- [原文抜粋]:

故障しない機械はないからパソコンも計測器も故障する

機械は壊れる。壊れない機械をつくることができたらどれほどすばらしいことだろう。誰もが壊れない機械を求める。日本人が品質管理という言葉を用いるときにそこで意味しているのは壊れない完全な機械であるらしい。徹底した品質管理をすることで完全な機械や製品や商品をつくることができると考えることに誤りはないのか。故障しにくい自動車をつくっているつもりでも、パンクするタイヤのことまでは配慮が及ばないし、操縦の失敗があれば事故につながる。完全な機械は実際にはない。機械が完全でないことを想定して機械に接し機械を使うべきなのである。 パソコンもコンピュータシステムも機械であるから故障する。コンピュータのハードウェアシステムは頻繁に故障するし、ソフトウェアシステムも同じである。パソコンが順調に作動しているとパソコンは壊れないという意識が使用者を支配してしまう。思考がそうした状況になると積み上げたデータを外部のハードディスクやインターネット上の保存システムなどに保存することを怠る。パソコンが突然動かなくなって、パソコンに内蔵されているハードディスクのデータを読み取れなくなることがある。労働の結晶であるデータがハードディスクの故障とともに消失する。それを手痛いと思わない人はいないだろう。ハードディスクに蓄積された膨大なデータの消失に失望して、同じ業務の継続を断念した人がいる。データ消失の危険を回避する安全のしくみをつくって実行しなければならない。
 ある人のパソコンが故障したときに発生した困ったことは以下のようなものであった。電子メールができない。電子メールが届いているはずなのに、見ることができない。また電子メールを送信したいのにできない。パソコンによる文書作成が必要なのにできない。インターネットに接続できないために、インターネット上のホームページの運営が止まってしまう。そしてインターネットの閲覧ができない。このような状況が出現すると企業では会計業務や受注業務など止まってしまう。企業では端末のパソコンとデータのやりとりをするサーバーが故障すると業務が狂乱する。
 コンピュータを安全確実に使うためには、データのバックアップをしておくことと、メインコンピュータが故障したときに予備的なコンピュータを機能させることが求められる。パソコンは機械であるから故障する。計量計測機器も機械であるから故障する。故障した計測器が誤った計測値を表記していることに気づかないでいたことがよく報告される。誤った計測値を利用・使用して、事実と違うことを真実と考えてしまっていることはないのだろうか。これでは計測が意味を失ってしまう。

- [提示情報]:
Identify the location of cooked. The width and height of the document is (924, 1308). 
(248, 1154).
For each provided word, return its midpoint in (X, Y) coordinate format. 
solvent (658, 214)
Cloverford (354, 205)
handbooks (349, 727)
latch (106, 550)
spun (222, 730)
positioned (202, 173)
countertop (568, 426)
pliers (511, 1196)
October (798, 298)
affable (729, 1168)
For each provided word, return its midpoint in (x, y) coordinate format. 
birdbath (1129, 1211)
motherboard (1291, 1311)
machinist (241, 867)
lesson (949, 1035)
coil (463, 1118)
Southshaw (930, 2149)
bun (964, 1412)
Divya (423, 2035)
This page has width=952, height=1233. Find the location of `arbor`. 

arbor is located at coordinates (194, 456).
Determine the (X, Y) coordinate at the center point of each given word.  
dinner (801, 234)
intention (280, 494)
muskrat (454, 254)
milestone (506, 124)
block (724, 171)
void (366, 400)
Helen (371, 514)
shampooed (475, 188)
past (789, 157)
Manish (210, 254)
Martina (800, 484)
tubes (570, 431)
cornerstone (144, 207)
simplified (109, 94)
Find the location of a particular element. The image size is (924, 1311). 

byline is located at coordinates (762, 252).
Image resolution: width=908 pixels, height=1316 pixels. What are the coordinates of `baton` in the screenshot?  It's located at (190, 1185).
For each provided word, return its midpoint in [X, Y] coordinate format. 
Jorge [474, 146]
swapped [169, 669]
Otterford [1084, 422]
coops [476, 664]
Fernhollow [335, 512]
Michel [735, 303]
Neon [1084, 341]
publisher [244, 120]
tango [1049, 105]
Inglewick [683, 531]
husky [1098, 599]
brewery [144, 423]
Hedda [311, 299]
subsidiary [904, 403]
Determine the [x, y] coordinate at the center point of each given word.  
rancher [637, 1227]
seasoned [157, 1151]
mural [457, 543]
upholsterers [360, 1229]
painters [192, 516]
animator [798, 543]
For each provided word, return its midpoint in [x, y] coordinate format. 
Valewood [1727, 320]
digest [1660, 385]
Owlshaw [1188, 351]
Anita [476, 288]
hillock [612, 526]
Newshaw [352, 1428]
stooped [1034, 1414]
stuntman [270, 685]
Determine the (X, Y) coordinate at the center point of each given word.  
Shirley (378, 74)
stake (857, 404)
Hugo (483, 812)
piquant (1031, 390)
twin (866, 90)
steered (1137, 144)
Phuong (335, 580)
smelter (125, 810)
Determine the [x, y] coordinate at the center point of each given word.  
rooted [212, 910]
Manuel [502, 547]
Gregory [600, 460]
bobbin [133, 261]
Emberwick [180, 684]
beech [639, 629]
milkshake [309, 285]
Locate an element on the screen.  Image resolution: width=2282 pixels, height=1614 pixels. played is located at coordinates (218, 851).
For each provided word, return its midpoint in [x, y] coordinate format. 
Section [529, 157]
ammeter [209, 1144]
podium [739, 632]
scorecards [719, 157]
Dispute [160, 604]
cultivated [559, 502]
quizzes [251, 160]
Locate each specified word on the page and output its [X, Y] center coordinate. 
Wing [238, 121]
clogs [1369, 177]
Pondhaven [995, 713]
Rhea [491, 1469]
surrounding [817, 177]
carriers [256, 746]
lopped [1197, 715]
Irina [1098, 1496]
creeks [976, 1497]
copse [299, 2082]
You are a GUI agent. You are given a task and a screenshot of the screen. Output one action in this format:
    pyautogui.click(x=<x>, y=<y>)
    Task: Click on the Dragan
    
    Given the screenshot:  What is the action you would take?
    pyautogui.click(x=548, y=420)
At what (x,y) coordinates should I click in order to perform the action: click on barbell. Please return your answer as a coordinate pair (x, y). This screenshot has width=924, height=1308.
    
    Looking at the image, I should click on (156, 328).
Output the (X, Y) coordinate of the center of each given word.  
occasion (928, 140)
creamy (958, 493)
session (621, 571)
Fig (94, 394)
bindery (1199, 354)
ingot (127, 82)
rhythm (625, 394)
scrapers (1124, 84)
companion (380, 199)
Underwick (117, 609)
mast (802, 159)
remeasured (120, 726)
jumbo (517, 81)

- [課題]:
• A. 上の機械の故障に関する文章から、「機械は壊れる。壊れない機械を」という語句を含むところで始まり「が故障すると業務が狂乱する。」で終わる部分を、一字一句そのまま書き写してください。
• B. 機械の故障に関する上の文章によると、パソコンの故障でインターネットに接続できないために運営が止まってしまうのは何ですか。

- [各課題の解答]:
• A.
機械は壊れる。壊れない機械をつくることができたらどれほどすばらしいことだろう。誰もが壊れない機械を求める。日本人が品質管理という言葉を用いるときにそこで意味しているのは壊れない完全な機械であるらしい。徹底した品質管理をすることで完全な機械や製品や商品をつくることができると考えることに誤りはないのか。故障しにくい自動車をつくっているつもりでも、パンクするタイヤのことまでは配慮が及ばないし、操縦の失敗があれば事故につながる。完全な機械は実際にはない。機械が完全でないことを想定して機械に接し機械を使うべきなのである。 パソコンもコンピュータシステムも機械であるから故障する。コンピュータのハードウェアシステムは頻繁に故障するし、ソフトウェアシステムも同じである。パソコンが順調に作動しているとパソコンは壊れないという意識が使用者を支配してしまう。思考がそうした状況になると積み上げたデータを外部のハードディスクやインターネット上の保存システムなどに保存することを怠る。パソコンが突然動かなくなって、パソコンに内蔵されているハードディスクのデータを読み取れなくなることがある。労働の結晶であるデータがハードディスクの故障とともに消失する。それを手痛いと思わない人はいないだろう。ハードディスクに蓄積された膨大なデータの消失に失望して、同じ業務の継続を断念した人がいる。データ消失の危険を回避する安全のしくみをつくって実行しなければならない。
 ある人のパソコンが故障したときに発生した困ったことは以下のようなものであった。電子メールができない。電子メールが届いているはずなのに、見ることができない。また電子メールを送信したいのにできない。パソコンによる文書作成が必要なのにできない。インターネットに接続できないために、インターネット上のホームページの運営が止まってしまう。そしてインターネットの閲覧ができない。このような状況が出現すると企業では会計業務や受注業務など止まってしまう。企業では端末のパソコンとデータのやりとりをするサーバーが故障すると業務が狂乱する。

• B. インターネット上のホームページの運営です。